The true method of knowledge is experiment…
To carry on with the coaching styles…I’m going to talk about a coach who worked with 12-13 year old boys. Very calm and cool coach. Very simple way of working. Every exercise would be 10 minutes long. At first he would start with a skill, for example….a step away jump shot, he would demonstrate the skill very quickly, 1 or 2 repetitions…then let them get on with it, step back and watch them work. He would watch for a minute…see who needs the help, see who has picked it up. At this point, he and his assistant coaches would go out and coach on the fly, giving tips and hints…those fine technical details that make the difference between good and great players. Then with a minute to go, he would step back and let the players get on with it and assess what will be happening next session, progression or stay the same…or take notes to see who needs something a little more advanced.

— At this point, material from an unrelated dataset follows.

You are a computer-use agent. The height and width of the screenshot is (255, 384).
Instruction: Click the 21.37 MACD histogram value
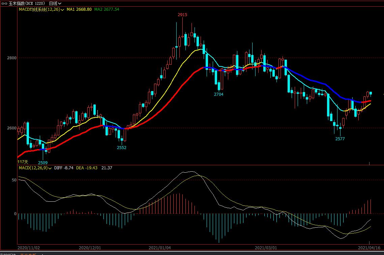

To follow a technical skill, there would be 10 minutes of 3v3 full or half court, with, for example, extra points for an attempt at the skill and the shot hits the rim or maybe a good read…not focusing on the execution…but the attempt. The attempt is very important and plenty of praise too. Players tense up if they don’t score or they make what they think is a mistake so the coaches are quick to say that it was a great try or great decision. Its the same with, for example left hand lay ups, after every miss there is a loud…”Good left hand” just to show the player that it was the right decision…this is the same even in the close games…the players start to learn that trying to do the right thing is crucial for their development. I have seen games here lost for the sake of development…whether it was sharing out minutes or a missed left hand lay up or a turned over behind the back pass. If they were the good decisions or for the players development…they were the right things to do.
Back to the coaching sessions…so that 20 minutes, taught a skill then tried it in a game situation.
The same would go for tactical… break it down into say…1v1 plus a passer to work on playing without the ball. Then play…try to use the skill. An interesting thing I seen a few years ago here, to introduce screens, was to have a screener, standing still on the free throw line, a passer with a ball on one wing…and offence and defence on the other wing…the offensive player with out the ball had to get free.
Now, no demonstrations had been given…and the players automatically curled to the basket/flared etc etc…they tricked defenders and got themselves open…there own skills/style came into play too… the shooters figured out how to get shots off by working to get open for 3s and the bigs curled and spun to receive under the basket. These players were left to search for ways of getting free using a screen…then…play 3v3…
This idea put them in a situation to read react and experiment on the court. With no pressure!
This method of learning a skill/tactic then playing in training was always popular with the team as players love to play. So if the players are learning, experimenting and having fun…its a good place to be!